Fermina asks one of her friends what she thinks about him and she relays the common gossip that he is never seen with a woman, so everyone assumes he picks up boys at the docks. For a year they correspond, then after not writing for two weeks, he shows up at her house and continues to visit once a week.
Florentino has lunch with Fermina's son who thanks him for keeping his mother company, but her daughter thinks it's ridiculous. So she tells her daughter to leave. Florentine falls and hurts his ankle. When Florentino is well he persuades Fermina to go on a cruise with him. While they are there, she cries a lot and finally says goodbye to her memories of her husband.
Florentino, meanwhile, receives word that the fourteen-year-old girl he had ended things with has committed suicide. Despite this, he continues the journey with Fermina.

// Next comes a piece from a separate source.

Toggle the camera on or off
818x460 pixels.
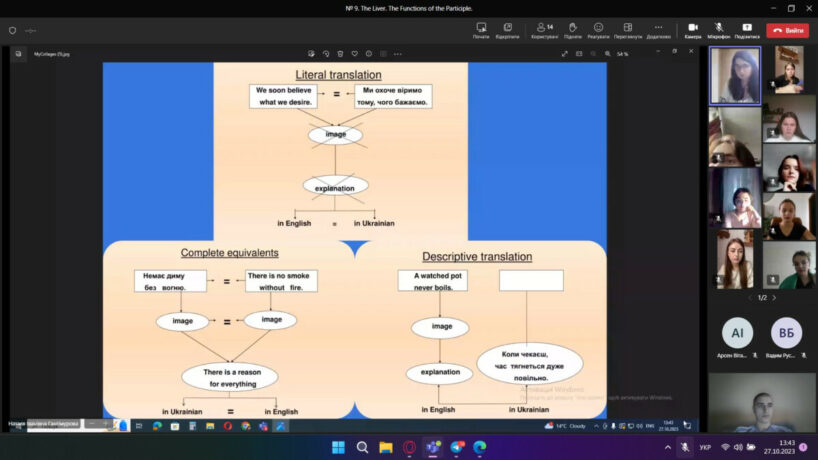pos(693,30)
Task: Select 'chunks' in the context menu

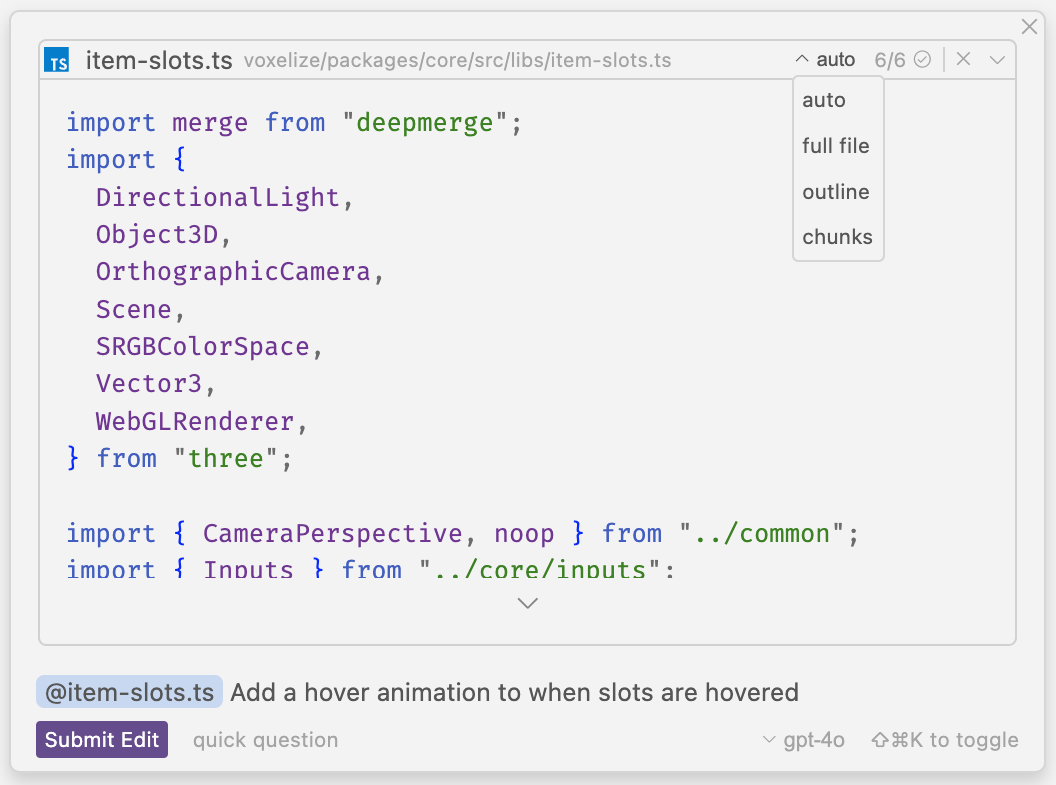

Finally, after fifty years, Florentino and Fermina were together. When the boat docks, Fermina sees people she recognizes preparing to board and becomes concerned about the potential scandal. Florentino, being the president of the riverboat company, orders the captain to turn away all the passengers waiting to board. He instructs the captain to raise the yellow quarantine flag, signaling that the boat is infected with cholera.
The novel ends with Florentino, Fermina, the captain, and his lover aboard the boat, sailing down the river with the cholera flag flying, choosing to live in their own world, free from societal judgment.
"Together they had overcome the abyss, and nothing was more difficult than that: to live without knowing whether it was better to be alive or dead."